Organization
The Prosecution
Also known as the case for the prosecution.
The prosecution is the accusing side in Dmitri's trial. From the first witnesses onward, the case appears almost too strong to contest, with testimony about threats, money, the open door, and Dmitri's conduct. Its force lies in making scattered facts seem to gather around one conclusion.
XII-III. The Medical Experts And A Pound Of Nuts
The prosecution treats the doctors and local witnesses as part of the larger picture, though the medical testimony itself becomes muddled and comic.
XII-IV. Fortune Smiles On Mitya
The prosecutor presses Alyosha on Dmitri's threats and on the absence of proof against Smerdyakov.
XII-V. A Sudden Catastrophe
Ivan's ravings disturb the court, but Katerina's production of Dmitri's Metropolis letter gives the prosecution a written document it can treat as a plan.

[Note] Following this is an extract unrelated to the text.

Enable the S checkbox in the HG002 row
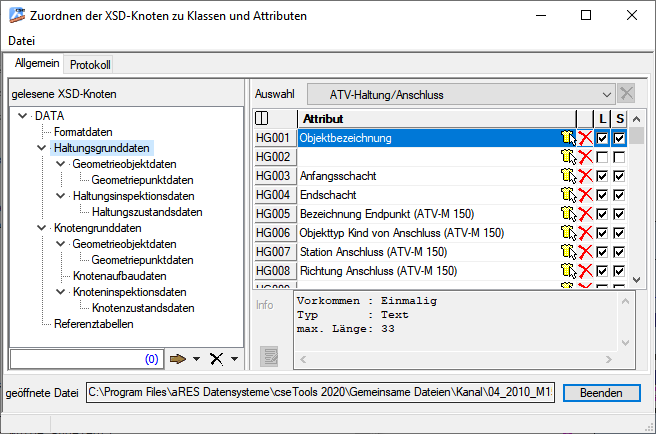Screen dimensions: 656x434 (x=619, y=157)
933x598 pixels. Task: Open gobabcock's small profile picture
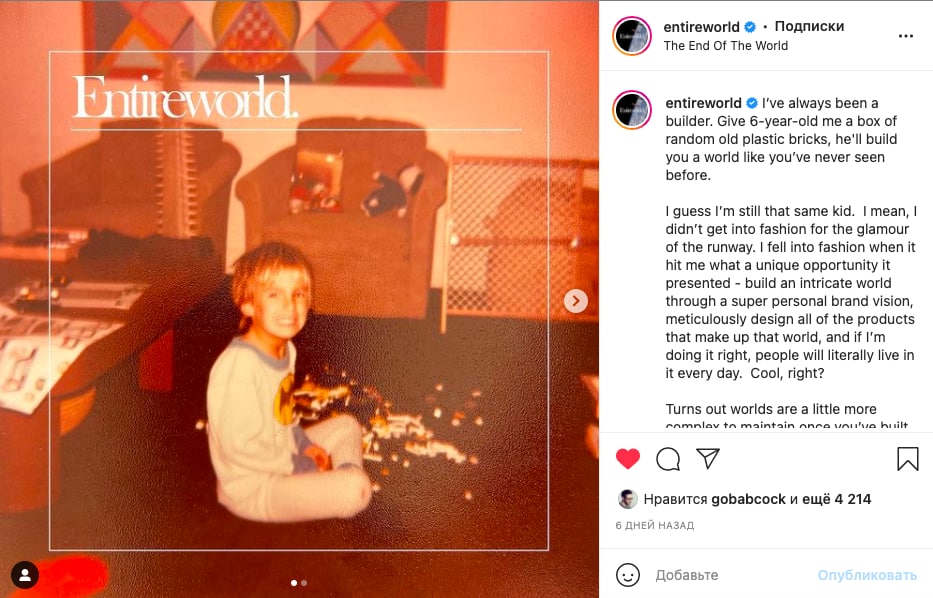pyautogui.click(x=628, y=499)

XII-VI. The Prosecutor’s Speech. Sketches Of Character
Ippolit Kirillovitch begins his summation by framing the crime as a symptom of social decay and the Karamazov household as a public danger.
XII-VII. An Historical Survey
The prosecution links jealousy, the drunken letter, Dmitri's search for money, and the chance to enter Fyodor Pavlovitch's house into a continuous theory of premeditation.
XII-VIII. A Treatise On Smerdyakov
It argues at length that Smerdyakov had neither the character nor the practical opening to be the murderer, and that Ivan's accusation is unreliable because of brain fever.
XII-IX. The Galloping Troika. The End Of The Prosecutor’s Speech.
The prosecutor ends with a national warning, urging the jury not to turn mercy into justification for parricide.